INSTRUCTION: Please format the lines between the one holding "You are a computer-use" and the one holding "tap(163, 244)", inclusive, as a JSON list of strings, one string per line, with blank lines left out. Leave the pictures out of the answer.

------ ENTRIES SHOWN

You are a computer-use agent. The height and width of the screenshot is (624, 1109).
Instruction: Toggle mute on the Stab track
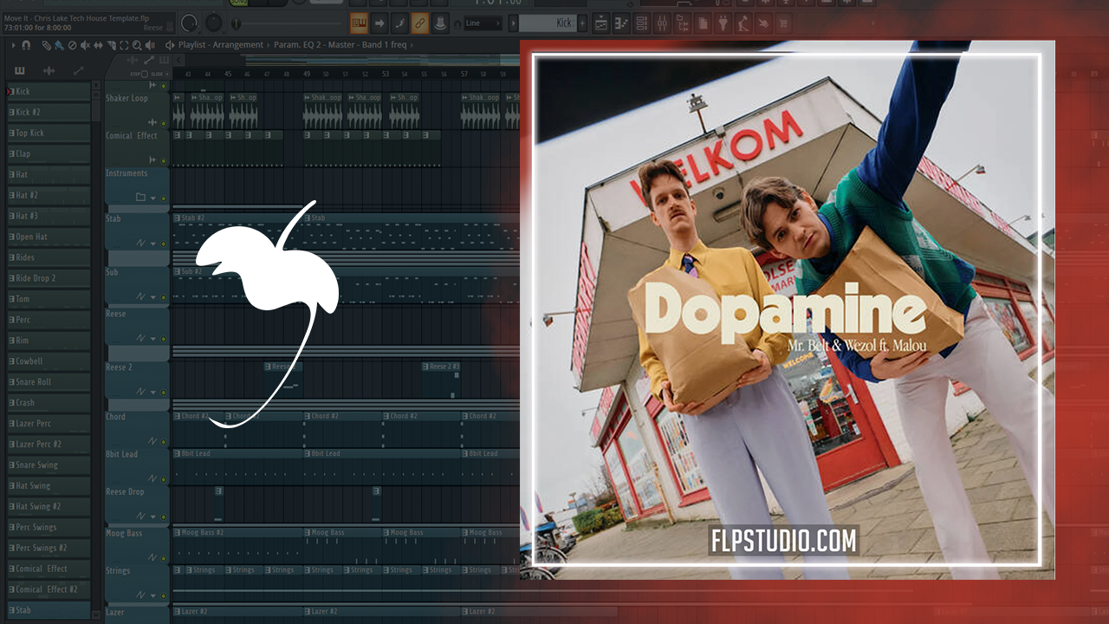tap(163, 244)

------------
------ ENTRIES SHOWN

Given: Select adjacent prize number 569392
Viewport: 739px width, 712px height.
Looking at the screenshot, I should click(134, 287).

------------
------ ENTRIES SHOWN

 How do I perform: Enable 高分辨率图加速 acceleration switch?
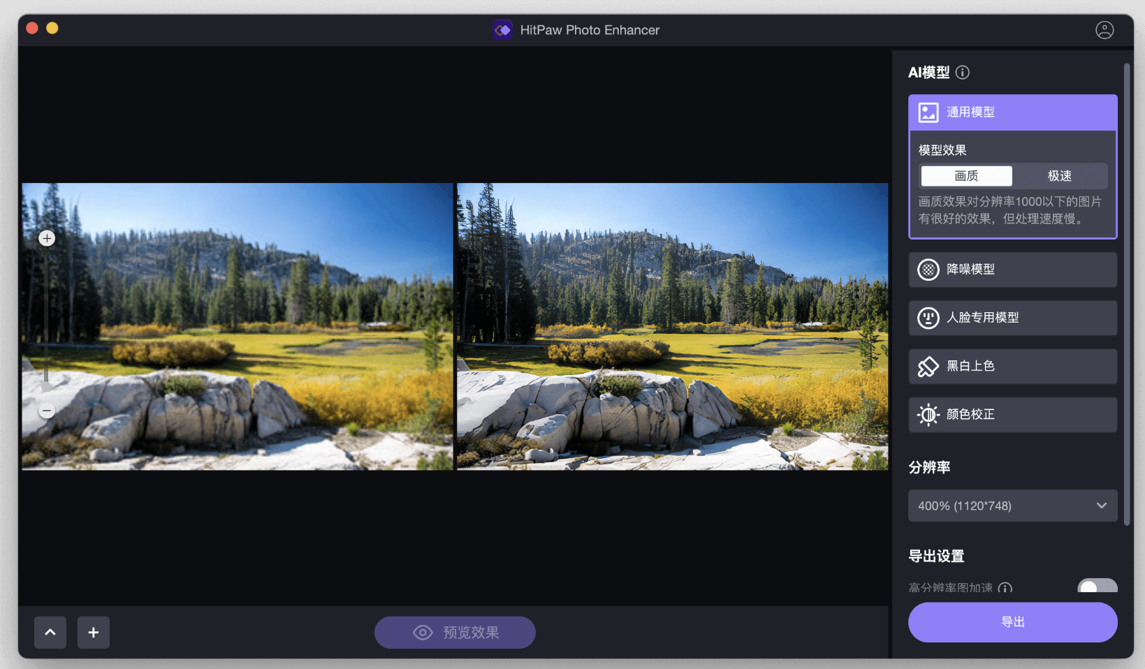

------------

OUTPUT:
[
  "You are a computer-use agent. The height and width of the screenshot is (624, 1109).",
  "Instruction: Toggle mute on the Stab track",
  "tap(163, 244)"
]